Let us consider the model of our example as extended in Fig. 3 and the tables in Fig. 4. For these specific numbers (Scenario 1) DT-Golog will return the top left policy of Fig. 5, where the conditional task sequence constituting the policy is represented graphically. The policy implies that, in repeated occurrences of the need to fulfill the root goal, whenever there is a choice for booking the tickets, the researcher should book refundable ones, whenever there is a choice of mode of submission, she will submit the application online and whenever there is a choice to select authorization body, she will choose the head of the department. With this strategy, her probability of succeeding (i.e., having a ticket, a successfully submitted application, and the authorization, as per the root goal decomposition) would be 0.66 and the cumulative expected utility is 0.55. The \(1.0-0.66 = 0.34\) probability refers to any combination of task performances that can go wrong, including not being able to book the ticket, having the application lost, and having the authorization request denied.

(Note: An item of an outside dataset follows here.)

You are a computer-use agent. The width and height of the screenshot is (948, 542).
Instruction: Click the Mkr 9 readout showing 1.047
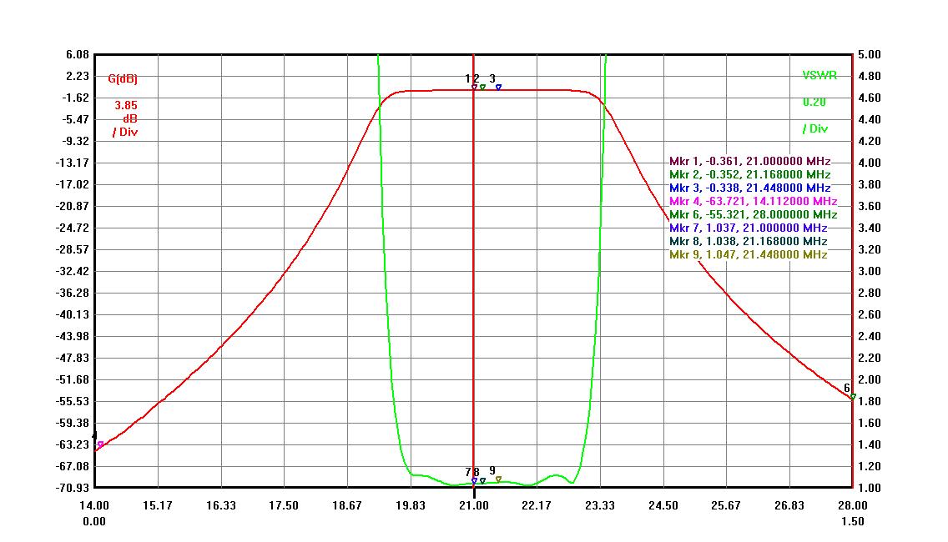748,254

If her goal was exclusively minimizing costs, we would update the priority table so that Reduce Costs has weight 1.0 making all other weights 0.0 (Scenario 2). In that case, the output is the policy on the top right of Fig. 5: the actor would buy a non-refundable ticket and then apply through paper form and have the authorization granted by a committee. The probability of success is now higher at 0.77, thanks to seeking authorization from a committee using a paper form. This explains the reasoner’s confidence to recommend a non-refundable ticket. The expected utility is the same number, 0.77, as the value of the specific outcome—if we do not normalize for its probability of occurrence—is 1.0. However, the actor may still want to minimize the loss from having the reimbursement request denied. By reducing Reduce Costs’s weight to 0.7 and adding weight 0.3 to Avoid Loss Possibility (Scenario 3), the optimal becomes the one seen on the bottom left of Fig. 5, which is equally likely to succeed but with lower expected utility, due to the risk-averse choice. In other words, in repeated executions of the strategy, the actor would, on average, pay more than what they would if they remained to the non-refundable strategy. However, the money loss event will always be the minimum possible.

Fig. 5
figure 5

Simplified DT-Golog policies for Scenarios (1)–(4). Paths that lead to stop states have been abbreviated for simplicity

As a final scenario (Scenario 4), assume that the actor is not interested in Reduce Cost (so, now, weight is set to 0.0) but is interested in Privacy (0.6), and Efficiency (0.4). There are now two optimal policies one of which can be viewed at the bottom right of Fig. 5 and the other one—not depicted here for simplicity—is identical except that instead of rRef, ref is considered. In order to safeguard her privacy and efficiency, the actor appears to need to follow a policy of a slightly lower success probability. Note that choice of rRef or ref is irrelevant to expected utility in that ‘Reduce Cost’ does not weigh in the priority specification.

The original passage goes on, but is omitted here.